天然のものでは、化石化して海底に堆積しているサンゴカルシウムや、岩塩由来の精製マグネシウム塩が多く使われています。

人工的なものはフラナガン水素と呼ばれる、酸化ケイ素に、クエン酸カリウム、炭酸カリウム、硫酸マグネシウム加えたものがあります。パキスタンの山岳地帯の長寿村フンザの水の組成を模して開発されたと言われています。多孔物質であるケイ素から効率よく水素を発生させる工夫がなされている製剤です。

ゼオライトは沸石と呼ばれる岩石で、酸化ケイ素と酸化アルミニウムの結晶構造が重なった多孔物質です。極めて強い水素吸着力を持ち工業分野でも利用されています。水素サプリメントには人工合成されたものが利用されていますが、食品添加物扱いであるため、服用量に制限があり大量に摂取することができません。

多孔質ではなく、えごま油などの植物油を原料した製剤もあります。油脂に含まれる不飽和脂肪酸に含まれる水素原子を、陽イオンを使って水と反応させで、H2を得るという手法で作られており、「植物由来」を売りにしています。

これらの物質を水に溶かすことで水素水にして飲む、または水と一緒に飲んで、体内で水素を発生させることになりますが、発生した瞬間からどんどん抜けていく水素の特性を考えると、体内発生のサプリメントの方が水素の歩留まりはいいとおもいます。

どの水素サプリ製品もこれらの物質を単独または配合して製剤化していますが、水素の発生量はメーカーの能書きを信頼するしかありません。電気分解の水素水と違って、水素以外の成分を一緒に摂取することになるので、その成分の安全性や自分に必要なものかどうかの判断が必要です。またカプセルや基材によって、有効成分の体内での溶け出し方が大きく異なります。溶けやすい製剤だと胃の中で一気に大量の水素を発生し、難溶性のカプセル製剤だと小腸まで到達して少量長時間の水素発生になり、同じ水素発生量でも、求める効果によって剤型を選択する必要があります。

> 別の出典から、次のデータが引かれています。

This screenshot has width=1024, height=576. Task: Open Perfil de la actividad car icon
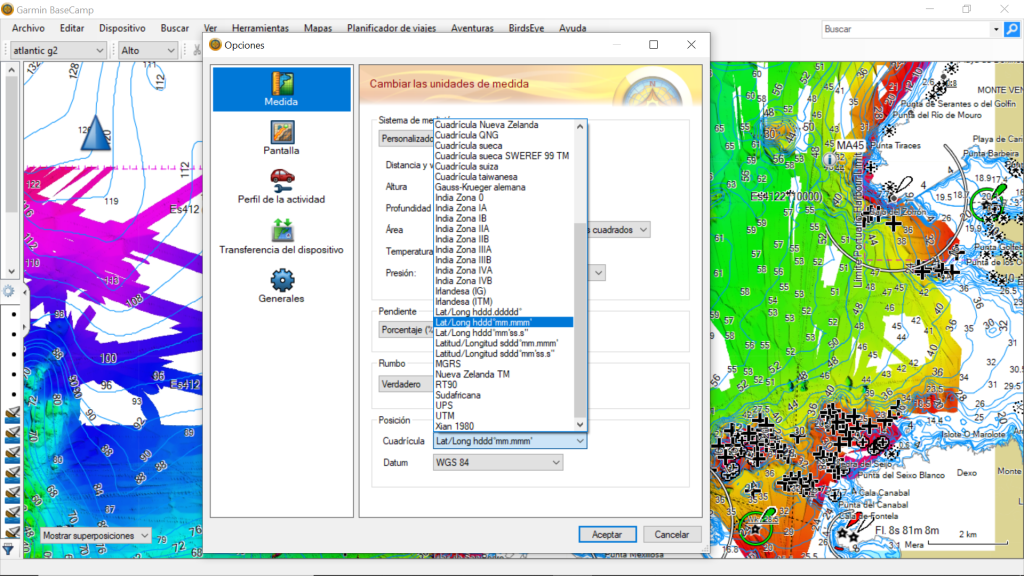pos(282,179)
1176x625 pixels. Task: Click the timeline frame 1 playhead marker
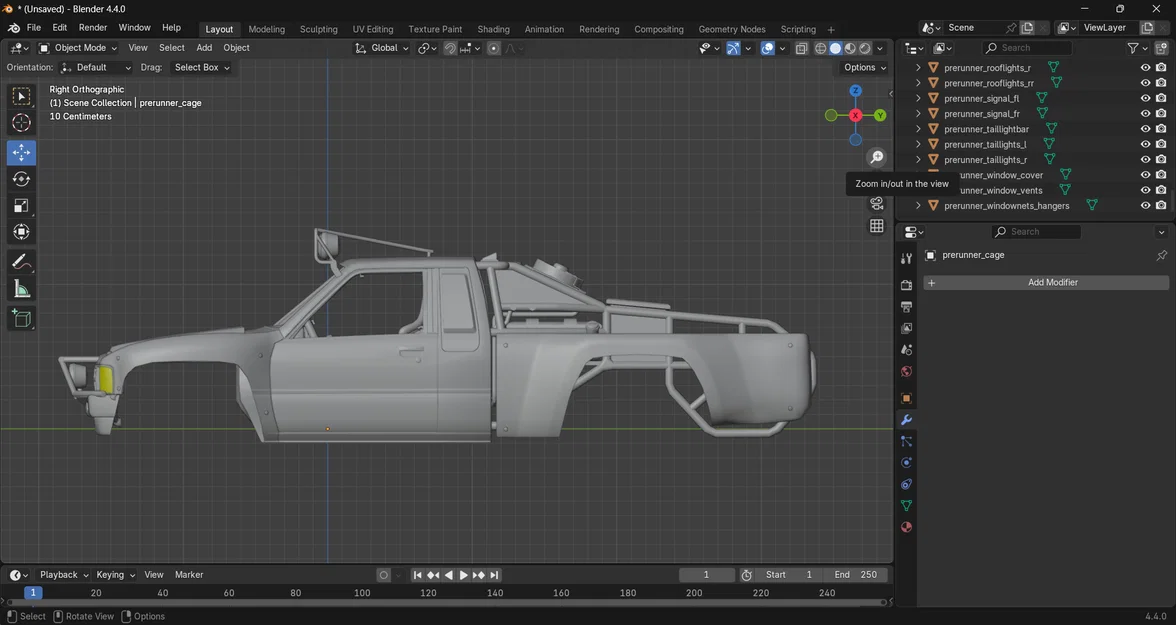click(33, 593)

水素を閉じ込めたマイクロバブルを溶かしたゼリー製剤は、コラーゲンやDHAなどの健康成分+水素として、アルミの個包装パックに充填されていますが、これはアルミボトルの水素水の進化形と言えます。

水素の経口摂取3(番外編)

実はサプリメントなどに頼らなくても、我々の体内では自然に水素が発生しています。腸内細菌は1,000種・1,000兆個以上あり、その中には代謝によって水素を発生する菌があります。

水素産生菌は腸管内のように酸素の少ない環境下では、嫌気性代謝により乳酸を分解し、水素を発生します。

2Lactic acid(乳酸) + Acetic acid → 1.5Butyric acid + H2(水素) + 2CO2 + H2O 

よって代謝により水素産生菌の餌になる乳酸を発生する乳酸菌、乳酸菌の餌になる食物繊維も、間接的な「水素サプリメント」と言えます。

腸内で発生する水素ガスは腸管の蠕動運動に関与しており、水素ガスを産生する菌が多い人では蠕動運動は早いことがわかっており、便秘しにくい可能性があります。

一方、腸内細菌には代謝によりメタンを発生する菌もあり、メタンガスを産生する細菌が多い人は、腸管の蠕動運動が遅いこともわかっており、腸内細菌の水素産生菌とメタン酸性菌の比率が、消化管疾患の発生頻度に影響があるということも、今注目されています。